- _Aufgaben_:
[A] Übersetze den Satz „Win7 extra kostet ca 80€ als Systembuilderversion.“ aus dem Forumsbeitrag über Gaming-PCs ins Englische.
[B] Schreibe den Forumsbeitrag über Gaming-PCs im Anschluss an seine letzte Zeile weiter.

Dei i7 ist für Spiele nicht merkbar besser, daher lohnt es sich nicht. Und insgesamt ist Alienware was die reine Preis-Leistung angeht an sich zu teuer - guck mal hier: Gamer-PCs ab 500 Euro - 5 Rechner für die kommenden Spiele-Blockbuster   der PC für 700€ ist von der Leistung her genauso gut wie der Alienware. Der Alienware hat zwar Windows, eine Maus+Tastatur dabei, aber das macht vlt. maximal 120-130€ aus. Win7 extra kostet ca 80€ als Systembuilderversion. 

Und wenn Du die Karte aus dem 900€-PC aus dem Artikel da einbaust, die ca 80€ mehr kostet, hast im Grunde die Leistung wie beim 900€-PC und eine deutlichere Steigerung.

Dafür ist Alienware halt "was besonderes", und Du zahlst auch den Service ein wenig mit. Musst Du selber abschätzen, ob es Dir das wert ist


----------



## Enisra (15. September 2012)

- _Angezeigte Daten_:

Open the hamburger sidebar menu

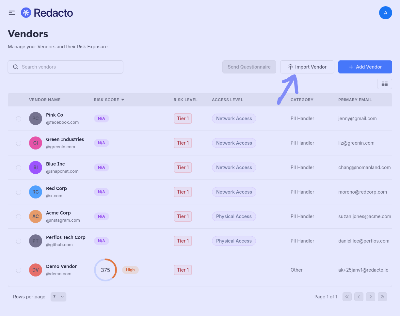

- _Lösungen_:
[A] Win7 costs about €80 extra as a system builder version.

[B]
also wenn du nicht zwei Linke Hände hast und etwas Ahnung von PCs würde ich mir meinen eh selbst zusammenstellen
Und wenn es Platzsparend sein soll, kein Ding, es gibt auch Mini-Gehäuse in den verschiedensten Formen, auch wenn man sich vorher etwas informieren muss, bezüglich der Abmessungen, aber man kommt auf jedenfall auf einen Guten Stundenlohn wenn man die Einsparungen betrachtet


----------



## lilcrown (19. September 2012)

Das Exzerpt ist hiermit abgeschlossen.